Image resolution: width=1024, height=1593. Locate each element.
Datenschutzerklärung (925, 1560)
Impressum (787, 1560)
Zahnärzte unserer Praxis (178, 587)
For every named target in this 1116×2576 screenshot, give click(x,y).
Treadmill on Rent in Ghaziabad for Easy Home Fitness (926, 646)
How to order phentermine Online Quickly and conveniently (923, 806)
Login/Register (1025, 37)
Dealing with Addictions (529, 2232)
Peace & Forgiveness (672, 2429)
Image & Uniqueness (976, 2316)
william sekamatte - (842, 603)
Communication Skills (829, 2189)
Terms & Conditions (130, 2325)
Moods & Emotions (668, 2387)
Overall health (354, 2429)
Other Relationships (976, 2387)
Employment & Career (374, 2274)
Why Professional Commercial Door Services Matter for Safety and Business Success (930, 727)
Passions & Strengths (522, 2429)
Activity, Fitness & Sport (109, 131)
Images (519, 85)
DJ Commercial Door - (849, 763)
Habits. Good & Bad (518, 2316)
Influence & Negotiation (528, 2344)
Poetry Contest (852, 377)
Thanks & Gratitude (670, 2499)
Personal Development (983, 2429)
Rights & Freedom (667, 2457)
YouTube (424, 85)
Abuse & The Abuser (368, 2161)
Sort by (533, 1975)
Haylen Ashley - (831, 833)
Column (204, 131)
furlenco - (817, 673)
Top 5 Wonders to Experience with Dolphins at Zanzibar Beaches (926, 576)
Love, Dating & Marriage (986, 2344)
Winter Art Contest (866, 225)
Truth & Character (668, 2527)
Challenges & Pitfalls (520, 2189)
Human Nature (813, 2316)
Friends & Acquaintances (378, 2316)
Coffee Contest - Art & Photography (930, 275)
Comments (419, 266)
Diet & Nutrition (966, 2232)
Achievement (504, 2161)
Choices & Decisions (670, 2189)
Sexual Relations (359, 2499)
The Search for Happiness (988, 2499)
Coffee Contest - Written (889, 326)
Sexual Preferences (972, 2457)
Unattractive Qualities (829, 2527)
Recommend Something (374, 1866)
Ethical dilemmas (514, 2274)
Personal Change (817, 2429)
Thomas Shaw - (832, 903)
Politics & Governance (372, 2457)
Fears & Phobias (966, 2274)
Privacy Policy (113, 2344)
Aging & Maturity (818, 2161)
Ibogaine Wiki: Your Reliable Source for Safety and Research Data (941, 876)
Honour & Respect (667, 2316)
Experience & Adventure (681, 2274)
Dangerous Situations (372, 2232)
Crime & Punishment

---

→ What you need to do
When the word "Fitness" shows up in a line of the entries, report that line.

→ Answer to this exercise
Treadmill on Rent in Ghaziabad for Easy Home Fitness (926, 646)
Activity, Fitness & Sport (109, 131)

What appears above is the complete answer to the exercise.